Fish lost the final at Queens on grass to Sam Querrey, but that was still a major success for Fish, because while he has the massive serve and adept net game that, in combination, can still pay off on grass, he doesn't really have the requisite quickness on turf. He's a hard-court guy, and a pretty good example of the kind of asphalt player whose versatility and familiarity with the net  can threaten even the most adept of the baseline huggers.

And before I go, I must say that if Serena Williams or Maria Sharapova got as much mileage out of their successive Grand Slam fashion statements as Mardy Fish gets out of that "sockless wonder" look, the folks at Nike or wherever would be doing handsprings. I mean, only Ashley Harkleroad has gotten more mileage out of baring portions of her anatomy that are generally covered up, albeit we're talking about different body parts here. The roadside sign in Fish's case appears to say: Metrosexualville: 123 Miles. Maybe I've got too much time on my hands, but I have thought about this. Why would wearing shorties instead of standard-issue socks seem so. . . odd. . . so noticeable?

The truth, I must say, is that we associate those anklets with women's tennis, in which they are de rigeur - going all the way back to the day when teen-agers seemed to be in competition to see how many of those tiny colored pom poms they could leave dangling out of the heel cup of their tennis shoes). I don't know that I would particularly call this anything like "sexism." The issue just doesn't measure up as one with significant repercussions - or any other kind of repercussions. I guess Jelena Jankovic would seem just as much a curiosity if she decided to wear the typical male pro's regular-length sock, and thank God that Princess of the Steppes hasn't thought that an option.
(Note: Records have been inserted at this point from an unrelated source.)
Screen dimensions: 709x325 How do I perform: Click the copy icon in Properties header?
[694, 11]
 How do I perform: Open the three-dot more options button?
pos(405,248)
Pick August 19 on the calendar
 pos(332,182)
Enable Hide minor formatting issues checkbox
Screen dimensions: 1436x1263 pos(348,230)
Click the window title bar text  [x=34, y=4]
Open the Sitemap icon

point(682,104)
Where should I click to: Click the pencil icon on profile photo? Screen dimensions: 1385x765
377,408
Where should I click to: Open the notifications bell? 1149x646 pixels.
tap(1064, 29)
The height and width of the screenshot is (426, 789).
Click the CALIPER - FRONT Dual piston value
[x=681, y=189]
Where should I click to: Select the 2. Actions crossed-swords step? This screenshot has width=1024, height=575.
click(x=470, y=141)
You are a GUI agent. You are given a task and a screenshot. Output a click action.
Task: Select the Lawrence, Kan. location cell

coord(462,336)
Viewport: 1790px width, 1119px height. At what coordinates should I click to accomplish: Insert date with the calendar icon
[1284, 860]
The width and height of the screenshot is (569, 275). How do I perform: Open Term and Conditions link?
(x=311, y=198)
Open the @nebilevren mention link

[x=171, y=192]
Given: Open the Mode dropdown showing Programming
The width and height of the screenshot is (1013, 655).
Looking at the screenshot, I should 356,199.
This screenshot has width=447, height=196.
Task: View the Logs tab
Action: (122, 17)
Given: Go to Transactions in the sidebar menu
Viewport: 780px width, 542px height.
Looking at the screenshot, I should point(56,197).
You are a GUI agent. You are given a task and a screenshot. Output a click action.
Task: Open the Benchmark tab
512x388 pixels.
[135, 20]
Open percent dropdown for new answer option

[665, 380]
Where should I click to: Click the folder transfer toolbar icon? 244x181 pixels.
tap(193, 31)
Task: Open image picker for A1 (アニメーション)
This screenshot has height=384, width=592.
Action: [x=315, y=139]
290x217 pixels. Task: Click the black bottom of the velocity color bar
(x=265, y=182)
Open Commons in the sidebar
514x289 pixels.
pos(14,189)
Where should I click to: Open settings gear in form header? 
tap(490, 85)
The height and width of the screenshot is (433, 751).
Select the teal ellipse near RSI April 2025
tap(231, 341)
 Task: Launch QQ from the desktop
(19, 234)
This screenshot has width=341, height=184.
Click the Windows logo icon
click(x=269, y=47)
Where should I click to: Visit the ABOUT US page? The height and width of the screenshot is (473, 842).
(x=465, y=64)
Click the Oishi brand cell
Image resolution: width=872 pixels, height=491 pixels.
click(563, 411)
In fact, I remember one or another WTA pro who did wear standard socks (can anyone help me out?), but nobody said too much about it, at least not in a voice loud enough for others to hear. Double standard, or politesse? I'll go with the latter, being more comfortable than many with the idea that men and women needn't be treated equally in all ways.

Well, enjoy the tennis today, everyone. I'll be back with y'all tomorrow.

And, oh yes, hat tip to Jurgen Melzer, the 29-year old Austrian who's in the final on red clay in Hamburg, a tournament one rung higher on the ATP food chain (Hamburg is an ATP 500; Atlanta is a 250). Melzer is 29 and playing the best tennis of his life. He was in the semifinals at Roland Garros, and quarters at Wimbledon (where he also won the doubles, with Philipp Petzschner). He' s 16-6 on clay, which spells trouble for his opponent today, Kazakhstan's Andrey Golubev, who's won just eight tour-level matches this year before Hamburg, but hasn't dropped a set this week and upset Nikolay Davydenko enroute to his date with Melzer.